**Cuplikan Sumber**.
=======

Di mulai dari kebijakan politik negara terhadap masalah pangan yaitu mengutamakan makanan yang bermutu, sehat dan tidak berbahaya. Melalui para ahli di bidang gizi akan mampu tentukan standar gizi anak serta proses pengolahan dengan campuran bahan yang tidak membahayakan sehingga akan mampu mencegah mal nutrisi, gizi buruk, stunting, dan lain-lain.
Untuk itu negara wajib berperan sungguh-sungguh dalam mengurusi rakyatnya. Membangun kedaulatan pangan secara mandiri dibawah departemen kemaslahatan umum.
Tidak bergantung pada negara luar baik dalam hal biaya, bahan pangan, penjagaan kualitas pangan serta pengurusannya. Dengan teknologi politik pertanian yang berkualitas dan mumpuni mampu mewujudkan panganan yang berkualitas.
Rakyat tak kan kuatir dengan kekurangan pangan atau ketika lumbung dalam kondisi kosong sebab dipersiapkan dengan perencanaan yang matang.
Dalam hal ini Khilafah akan melibatkan para pakar baik kesehatan dan gizi dalam membuat kebijakan terkait pangan termasuk pemenuhan gizi anak dari balita hingga lansia.
Dengan ilmu pengetahuan berbasis syariat Islam akan mampu lakukan pencegahan stunting secara dini dan penyakit lainnya yang ditimbulkan akibat panganan yang tak terjaga kethayyibannya. Sehingga bukan hanya mengandalkan label halal.

=======

**Cuplikan Data**.
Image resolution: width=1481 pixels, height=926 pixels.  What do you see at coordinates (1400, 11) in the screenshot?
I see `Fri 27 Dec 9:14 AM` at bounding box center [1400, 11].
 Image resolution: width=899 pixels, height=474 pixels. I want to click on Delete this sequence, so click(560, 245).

=======

Tuliskan kembali secara persis bagian teks tentang kebijakan pangan di atas, mulai dari "Tidak bergantung pada" terus ke bawah hingga "mengandalkan label halal.".

**Jawaban Tertulis**.
Tidak bergantung pada negara luar baik dalam hal biaya, bahan pangan, penjagaan kualitas pangan serta pengurusannya. Dengan teknologi politik pertanian yang berkualitas dan mumpuni mampu mewujudkan panganan yang berkualitas.
Rakyat tak kan kuatir dengan kekurangan pangan atau ketika lumbung dalam kondisi kosong sebab dipersiapkan dengan perencanaan yang matang.
Dalam hal ini Khilafah akan melibatkan para pakar baik kesehatan dan gizi dalam membuat kebijakan terkait pangan termasuk pemenuhan gizi anak dari balita hingga lansia.
Dengan ilmu pengetahuan berbasis syariat Islam akan mampu lakukan pencegahan stunting secara dini dan penyakit lainnya yang ditimbulkan akibat panganan yang tak terjaga kethayyibannya. Sehingga bukan hanya mengandalkan label halal.